Set against the backdrop of the well-known 1912 maiden-voyage sinking of the world's largest and most luxurious ocean liner, Titanic is a love story across the mine field of class. Rose DeWitt Bukater (Kate Winslet) is a 17-year-old girl of the American ruling class. She is unhappily engaged to the snobbish and domineering Cal Hockley (Billy Zane), heir to a vast fortune. Rose chafes in the relationship, but her conniving mother, Ruth (Frances Fischer), insists that she see it through. The Bukaters' own resources have been devastated by the death of Rose's father. The Bukaters and Hockley board the Titanic as first class passengers, of course. Down in the bowels of steerage, meanwhile, is Jack Dawson (Leonardo DiCaprio), a vagabond American painter who has traveled about the world doing odd jobs and won his Titanic ticket in a card game. Rose has the world at her fingertips and knows nothing of it. Jack has seen the world without a penny in his pocket. Their meeting produces amour the way stone and flint produce fire.

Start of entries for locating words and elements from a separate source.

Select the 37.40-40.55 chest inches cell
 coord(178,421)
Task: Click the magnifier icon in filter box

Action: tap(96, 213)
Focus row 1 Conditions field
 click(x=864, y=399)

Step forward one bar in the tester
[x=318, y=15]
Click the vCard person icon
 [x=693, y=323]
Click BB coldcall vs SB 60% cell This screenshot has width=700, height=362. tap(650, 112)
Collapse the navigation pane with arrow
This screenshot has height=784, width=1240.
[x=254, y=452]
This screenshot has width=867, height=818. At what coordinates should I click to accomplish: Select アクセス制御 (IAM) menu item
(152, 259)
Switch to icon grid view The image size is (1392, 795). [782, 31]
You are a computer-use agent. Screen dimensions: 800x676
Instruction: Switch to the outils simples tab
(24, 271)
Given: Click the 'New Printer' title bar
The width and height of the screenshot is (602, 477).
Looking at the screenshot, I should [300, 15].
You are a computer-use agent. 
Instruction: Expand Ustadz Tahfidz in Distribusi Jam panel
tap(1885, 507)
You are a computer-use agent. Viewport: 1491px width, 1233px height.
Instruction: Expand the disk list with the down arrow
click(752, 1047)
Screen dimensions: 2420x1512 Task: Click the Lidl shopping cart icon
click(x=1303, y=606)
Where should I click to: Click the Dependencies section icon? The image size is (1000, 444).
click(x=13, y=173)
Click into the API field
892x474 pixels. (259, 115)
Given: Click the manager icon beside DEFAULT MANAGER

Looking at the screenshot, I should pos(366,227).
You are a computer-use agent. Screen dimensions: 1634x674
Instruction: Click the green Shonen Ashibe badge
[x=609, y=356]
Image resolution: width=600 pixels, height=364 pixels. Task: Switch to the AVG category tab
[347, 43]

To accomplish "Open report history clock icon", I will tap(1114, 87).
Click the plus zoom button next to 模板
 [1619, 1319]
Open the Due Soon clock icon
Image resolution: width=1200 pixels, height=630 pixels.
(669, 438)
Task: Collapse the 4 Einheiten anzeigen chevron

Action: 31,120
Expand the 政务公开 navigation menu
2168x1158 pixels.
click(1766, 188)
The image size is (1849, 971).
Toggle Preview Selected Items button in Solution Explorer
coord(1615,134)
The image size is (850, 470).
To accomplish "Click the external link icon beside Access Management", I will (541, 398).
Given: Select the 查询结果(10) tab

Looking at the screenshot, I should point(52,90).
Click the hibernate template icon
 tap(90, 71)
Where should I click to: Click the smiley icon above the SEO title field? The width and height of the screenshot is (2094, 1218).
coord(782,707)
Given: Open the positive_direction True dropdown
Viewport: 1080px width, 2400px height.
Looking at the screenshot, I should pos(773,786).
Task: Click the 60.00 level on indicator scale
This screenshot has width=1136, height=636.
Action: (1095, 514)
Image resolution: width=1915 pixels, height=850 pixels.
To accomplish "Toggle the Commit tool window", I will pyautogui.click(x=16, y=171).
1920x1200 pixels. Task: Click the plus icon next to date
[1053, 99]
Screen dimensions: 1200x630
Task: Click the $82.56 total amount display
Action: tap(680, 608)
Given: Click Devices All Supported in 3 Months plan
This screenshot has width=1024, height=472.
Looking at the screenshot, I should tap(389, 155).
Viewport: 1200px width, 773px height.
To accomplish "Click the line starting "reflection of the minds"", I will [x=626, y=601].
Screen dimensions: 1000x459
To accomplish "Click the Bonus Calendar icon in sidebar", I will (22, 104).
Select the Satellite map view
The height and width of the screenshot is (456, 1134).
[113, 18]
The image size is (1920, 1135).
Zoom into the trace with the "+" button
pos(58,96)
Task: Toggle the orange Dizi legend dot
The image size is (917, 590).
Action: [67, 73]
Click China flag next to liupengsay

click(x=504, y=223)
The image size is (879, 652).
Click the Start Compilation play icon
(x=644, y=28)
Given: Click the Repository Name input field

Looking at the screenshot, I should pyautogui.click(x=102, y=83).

Leonardo DiCaprio and Kate Winslet dash for the deck in Titanic
The critic in me is required to tell you how irksome this picture often proves itself. Cameron spent millions filming the wreck of the Titanic on the North Atlantic floor and used it to fashion a contemporary frame story about treasure hunters. The frame does produce a graceful performance by Gloria Stuart as the 101-year-old Rose, but it's not really necessary and serves mainly to add unwanted length. In the central story, Cameron introduces such characters as Jack's pal Fabrizio De Rossi (Danny Nucci) for the sole purpose of killing them at the end. Kathy Bates is employed as Molly Brown, but her character doesn't really have anything to do except wait to board a lifeboat. Meanwhile, Cal is rendered such an unalloyed villain, he might as well have grown a mustache so he could twist its ends. The story would have been much more interesting had Cal possessed a few redeeming qualities.

Mostly, though, Titanic irritates because Cameron just can't let loose of hoary, adventure-movie storytelling tactics. It's not enough that the ship is sinking; he's got to get Jack arrested and handcuffed to a pipe on a lower deck. Then he's got to send Rose after her lover through hallways filling with water. And even after Rose has set Jack free, Cameron has to see them trapped at gated portals not once but twice. And if that's not enough, the director sends a murderous Cal after them, shooting wildly as the lovers slosh from deck to deck. It's so ridiculous you want to scream.

Even worse, Cameron plays stupidly loose with the facts of a disaster this immense. No one could survive what Rose and Jack do as they ride the stern into the sea. It's the equivalent of an airplane passenger living through a crash by jumping off just before the plane hits the ground. And where's that power plant that keeps the Titanic electricity on even after the boat has broken in half? And why doesn't the icy sea water bother Rose in the ship's hallways? And why doesn't Jack register the shock of the cold when he's sucked underwater? And so forth and so on.

And still this picture is actually worth it. The grandeur of the production is narcotic. Cameron may be a madman, but he's an artist in his own low-rent way. His shots of the giant pistons in the Titanic's engine room recall the factory footage in Chaplin's Modern Times and purposely serve to remind us that people sweated and took risks to make the mammoth ship move. Elsewhere, Cameron masterfully matches footage taken along the sunken Titanic's promenade with those on his own 90 percent-scale replica. The effect is haunting. And frankly, clumsily overdone as it is, the romance works too -- not the Cal triangle part, but the relationship between Jack and Rose. Winslet is a little shaky at the start, but her performance gets better over the three-plus hours. And DiCaprio nails Jack from the start. He's terrific. An actor who has specialized in playing troubled and damaged characters, he chucks all the mannerisms and plays a winning romantic lead straight up. He makes you believe Jack's feelings for Rose, and together in the sketching scene, he and Winslet produce as erotically charged a moment as you'll find in cinema this year.